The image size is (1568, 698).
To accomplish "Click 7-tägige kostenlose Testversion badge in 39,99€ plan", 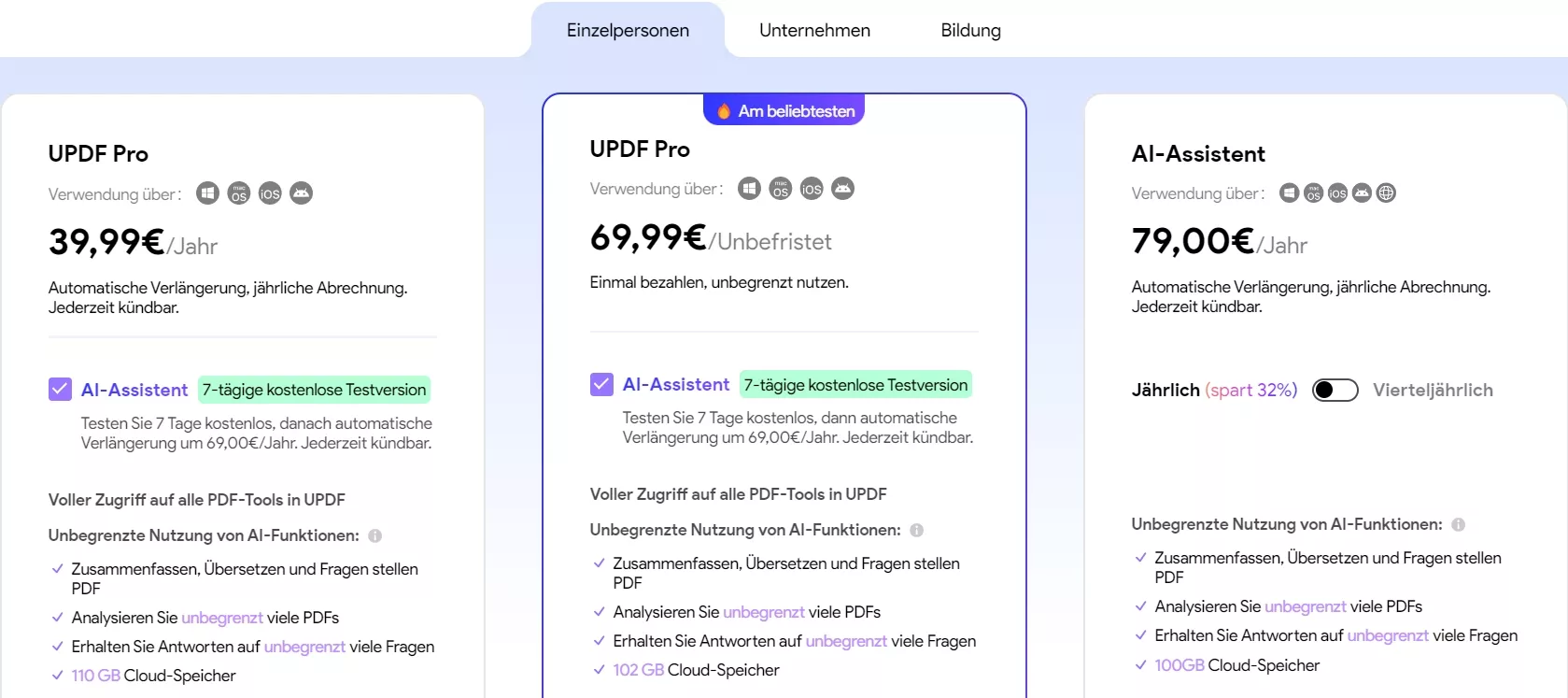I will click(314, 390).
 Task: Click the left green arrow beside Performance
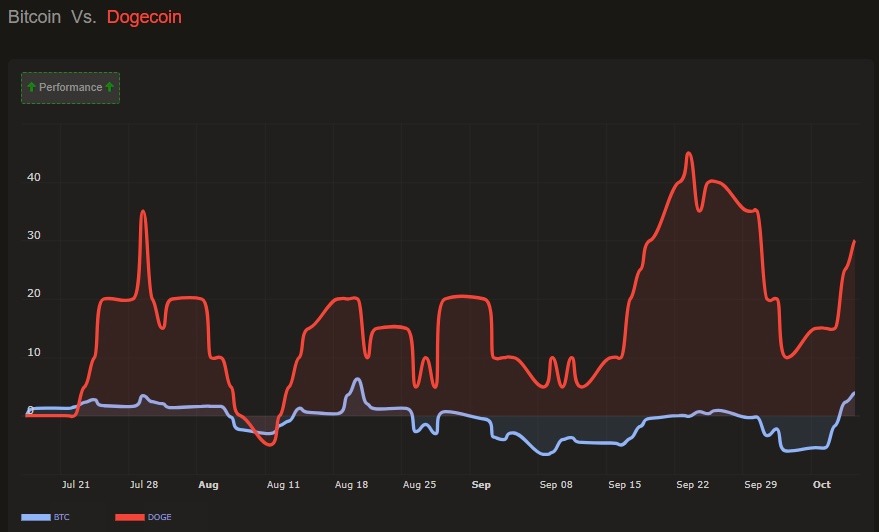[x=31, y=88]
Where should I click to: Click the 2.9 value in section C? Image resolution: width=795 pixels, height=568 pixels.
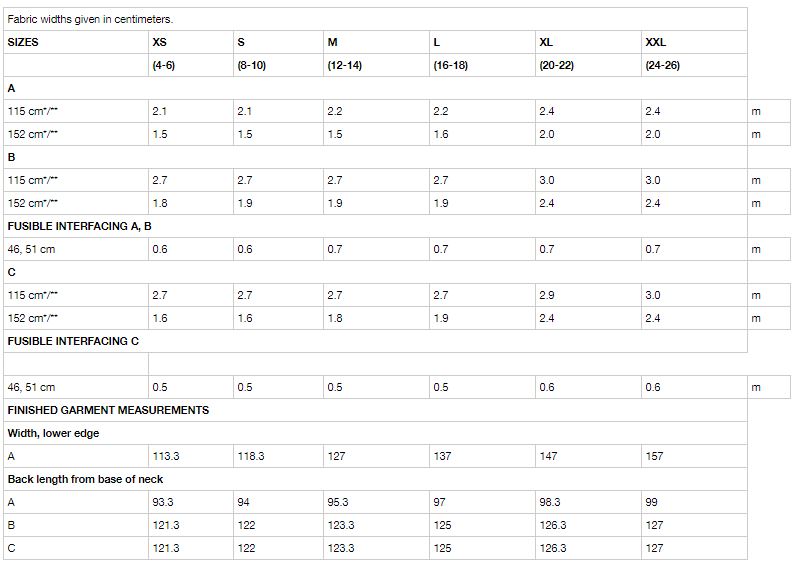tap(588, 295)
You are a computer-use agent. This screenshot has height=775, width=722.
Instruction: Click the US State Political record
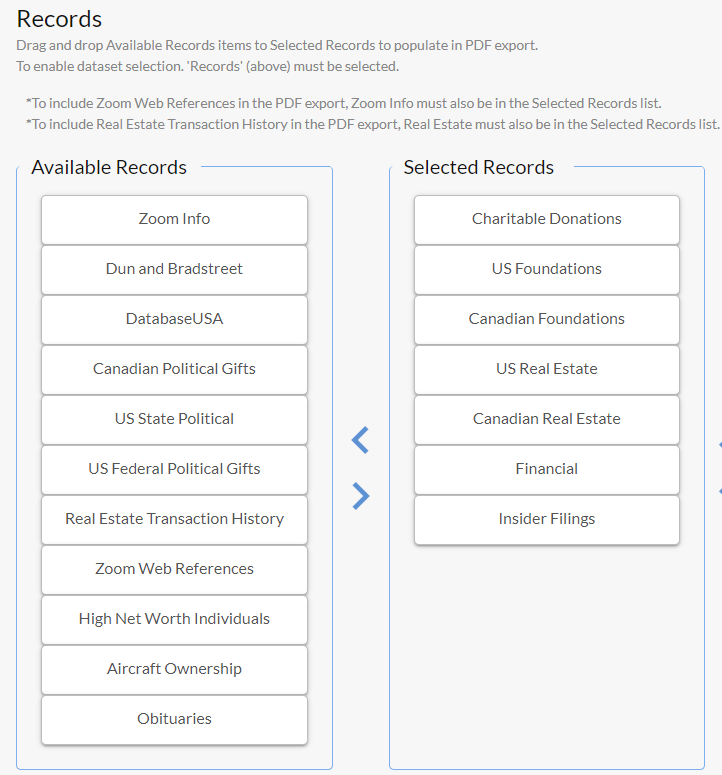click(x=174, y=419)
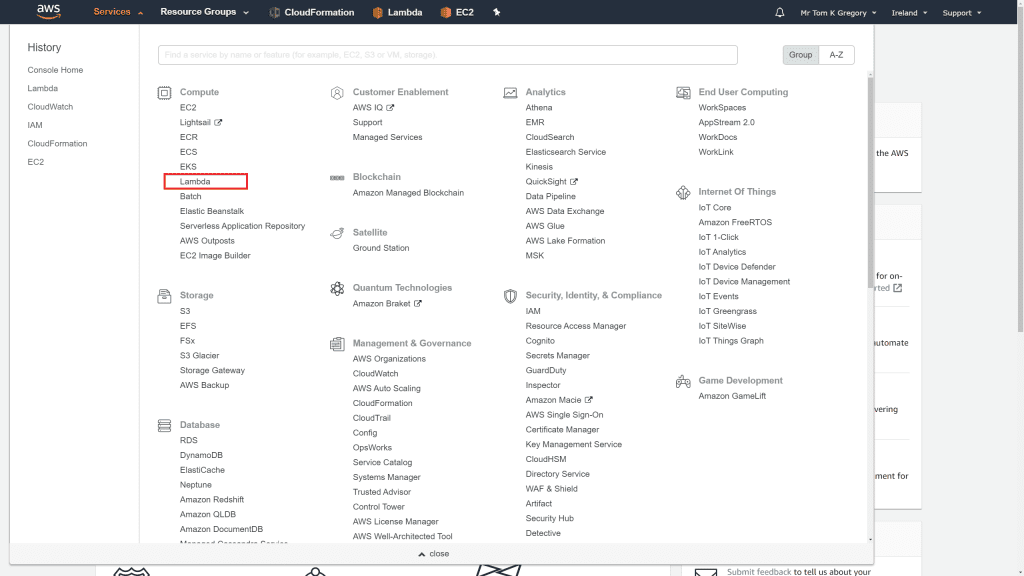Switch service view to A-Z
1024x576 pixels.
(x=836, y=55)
::::
### What the task asks
Nothing but the lines from the one containing "Instruction: Click the" to the last line of the records should be returned, exactly as they appear and without pictures.

### Completed exercise
Instruction: Click the US State Political record
click(x=174, y=419)
Switch service view to A-Z
1024x576 pixels.
(x=836, y=55)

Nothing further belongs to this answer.